1. Preparar las soluciones para un volumen total de 10ml e incubar con los embriones @RT por 10 min en el nutator.
2. Luego se remueven los remanentes de la membrana manualmente.

1. Lavados:

1. Remover la solución y añadir 5 ml PBS-T, 5 min @RT en el nutator.
2. Realizar 2 lavados con 5ml 0.1M Trietanolamina 5 min @RT en el nutator.
3. Añadir 12.5μl Anhidro Acético incubar 5 min @RT en el nutator. (2 veces).
4. Hacer 2 lavados de 5min c/u con 5ml PBS-T.

1. Refijar:

1. Incubar 20 min con 10ml PBST suplementado con 4%w/v Paraformaldehído (poner mascarilla al preparar).

1. Lavados:

1. Realizar 4 lavados con 5ml PBS-T, 5 min @RT.
2. Último lavado; 1:1 PBS-T; Hybridization buffer, 10 min, @60°C, en shaking water bath.
3. Remover la solución y añadir 1ml hybridization buffer @60°C ON.

1. Hibridización: Preparar buffer de hibridización, 1-4μg/ml PROBE, incubar 5 min @75°C.

1. Pasar los especímenes a microtubos y añadir 1ml de hibridization buffer/PROBE; incubar @60°C ON.
2. Pasar los embriones a sus respectivos vials, remover el 1ml hibridization buffer/PROBE ( almacenar @-20°C, se puede reusar 2 veces más). Enjuagar los embriones con 5ml hibridization buffer fresco 10 min @60°C.
3. Realizar 3 lavados de 20 min c/u @60°C con 5ml 2X SSC.
4. DE NO HACER EL TRATAMIENTO DE RANasa SEGUIR EN LA LETRA J, lavados.
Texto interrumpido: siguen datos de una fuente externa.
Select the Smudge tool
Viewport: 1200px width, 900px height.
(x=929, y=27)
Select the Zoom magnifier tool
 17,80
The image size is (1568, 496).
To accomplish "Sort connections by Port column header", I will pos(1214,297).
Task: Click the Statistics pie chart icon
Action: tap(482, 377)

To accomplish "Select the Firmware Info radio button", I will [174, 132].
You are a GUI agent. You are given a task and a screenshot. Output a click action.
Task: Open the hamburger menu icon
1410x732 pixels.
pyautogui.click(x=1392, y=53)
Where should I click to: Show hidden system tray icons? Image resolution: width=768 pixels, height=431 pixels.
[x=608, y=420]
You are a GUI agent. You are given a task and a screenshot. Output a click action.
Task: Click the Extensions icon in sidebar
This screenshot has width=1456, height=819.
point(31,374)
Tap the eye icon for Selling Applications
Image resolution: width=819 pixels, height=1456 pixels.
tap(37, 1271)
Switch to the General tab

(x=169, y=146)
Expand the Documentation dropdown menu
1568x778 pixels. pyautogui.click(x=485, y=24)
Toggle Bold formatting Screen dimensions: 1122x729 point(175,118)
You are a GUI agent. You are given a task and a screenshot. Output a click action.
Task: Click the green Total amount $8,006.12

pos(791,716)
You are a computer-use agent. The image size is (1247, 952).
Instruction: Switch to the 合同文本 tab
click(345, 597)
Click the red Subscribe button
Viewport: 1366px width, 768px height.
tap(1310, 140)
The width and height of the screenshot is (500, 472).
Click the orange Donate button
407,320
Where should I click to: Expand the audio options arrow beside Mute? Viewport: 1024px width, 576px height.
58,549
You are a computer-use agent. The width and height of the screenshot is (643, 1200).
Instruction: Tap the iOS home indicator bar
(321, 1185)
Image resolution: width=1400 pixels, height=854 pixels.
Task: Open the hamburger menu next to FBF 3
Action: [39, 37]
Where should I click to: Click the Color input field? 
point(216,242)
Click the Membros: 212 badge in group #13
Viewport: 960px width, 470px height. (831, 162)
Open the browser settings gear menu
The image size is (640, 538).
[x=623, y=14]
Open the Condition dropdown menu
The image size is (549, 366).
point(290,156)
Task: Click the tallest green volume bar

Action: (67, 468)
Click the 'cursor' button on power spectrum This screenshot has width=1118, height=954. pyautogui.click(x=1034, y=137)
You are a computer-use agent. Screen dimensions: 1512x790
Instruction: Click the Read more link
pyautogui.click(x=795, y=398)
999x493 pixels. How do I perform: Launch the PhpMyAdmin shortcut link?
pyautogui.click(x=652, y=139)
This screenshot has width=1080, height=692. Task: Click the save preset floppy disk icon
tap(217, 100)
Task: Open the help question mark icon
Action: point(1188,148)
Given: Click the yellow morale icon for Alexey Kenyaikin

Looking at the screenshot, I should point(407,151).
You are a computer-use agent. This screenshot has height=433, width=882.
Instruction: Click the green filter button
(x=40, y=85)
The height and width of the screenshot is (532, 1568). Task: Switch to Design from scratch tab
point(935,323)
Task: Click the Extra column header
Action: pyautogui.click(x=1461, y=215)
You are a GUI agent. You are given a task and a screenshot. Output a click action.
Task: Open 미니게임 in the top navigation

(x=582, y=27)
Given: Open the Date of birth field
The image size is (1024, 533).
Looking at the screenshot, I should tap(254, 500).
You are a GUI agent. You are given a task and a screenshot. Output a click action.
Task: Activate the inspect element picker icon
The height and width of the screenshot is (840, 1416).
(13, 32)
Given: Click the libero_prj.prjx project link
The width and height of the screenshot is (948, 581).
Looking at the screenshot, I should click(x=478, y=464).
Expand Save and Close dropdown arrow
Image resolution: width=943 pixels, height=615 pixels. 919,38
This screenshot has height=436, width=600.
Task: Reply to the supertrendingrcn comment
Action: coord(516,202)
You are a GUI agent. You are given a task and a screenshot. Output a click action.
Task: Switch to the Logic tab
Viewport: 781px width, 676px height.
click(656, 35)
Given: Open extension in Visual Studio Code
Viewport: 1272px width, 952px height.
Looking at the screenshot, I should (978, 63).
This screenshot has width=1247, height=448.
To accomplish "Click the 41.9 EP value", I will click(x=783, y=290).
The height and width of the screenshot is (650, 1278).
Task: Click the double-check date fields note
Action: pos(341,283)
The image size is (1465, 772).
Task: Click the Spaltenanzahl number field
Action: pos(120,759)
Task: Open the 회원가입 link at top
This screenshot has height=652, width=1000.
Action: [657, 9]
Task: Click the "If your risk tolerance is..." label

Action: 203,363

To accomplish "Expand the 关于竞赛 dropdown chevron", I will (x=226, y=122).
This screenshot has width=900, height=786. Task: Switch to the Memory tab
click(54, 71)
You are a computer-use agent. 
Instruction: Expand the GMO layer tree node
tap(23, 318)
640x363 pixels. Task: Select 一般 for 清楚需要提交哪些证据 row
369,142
1. Tratamiento RNasa OPCIONAL:

1. Remplazar el 5ml 2X SSC por 5ml 2X SSC suplementado con 20μg/ml RNasa-A y 10μg/ml RNasa-T1.
2. Incubar 30 min @37°C.
3. Hacer 1 lavado con 5ml 2X SSC 10 min @RT.

1. Lavados:

1. Hacer 2 lavados c/u de 30 min, con 5ml 0.2X SSC @60°C.
2. Hacer 2 lavados c/u con 5ml 1X MAB por 10 min; el primero @60°C, el segundo @RT.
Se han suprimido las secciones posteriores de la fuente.